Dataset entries
<<<<

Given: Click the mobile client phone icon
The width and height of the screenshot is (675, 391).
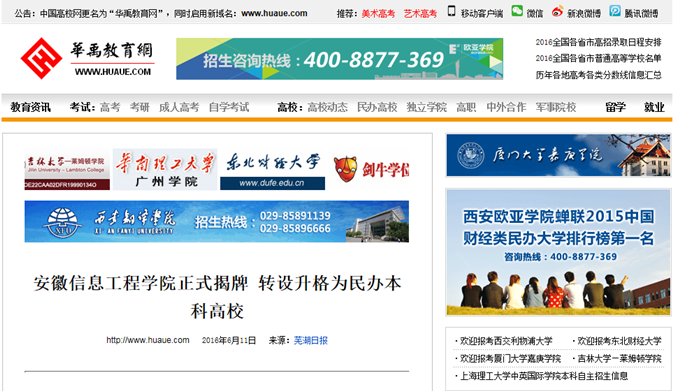Looking at the screenshot, I should tap(451, 11).
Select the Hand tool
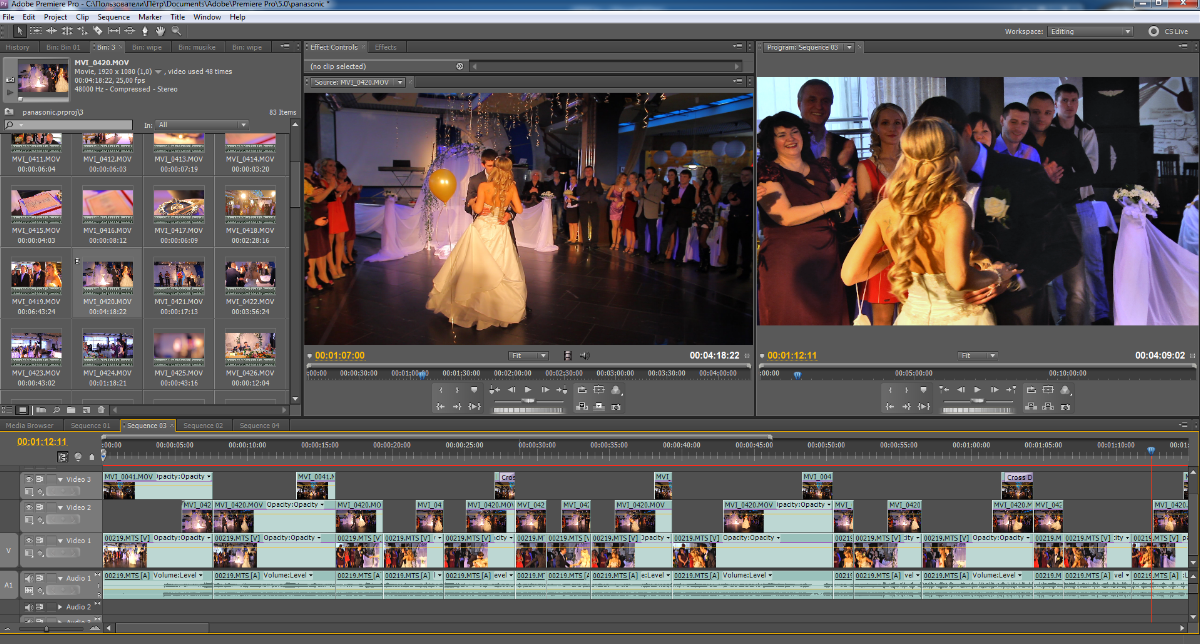This screenshot has height=644, width=1200. click(158, 31)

>>>>

## Task objective:
All entries need to be duplicated exactly, apart from the images.

## Solution to this exercise:
Given: Click the mobile client phone icon
The width and height of the screenshot is (675, 391).
Looking at the screenshot, I should tap(451, 11).
Select the Hand tool
This screenshot has height=644, width=1200. click(158, 31)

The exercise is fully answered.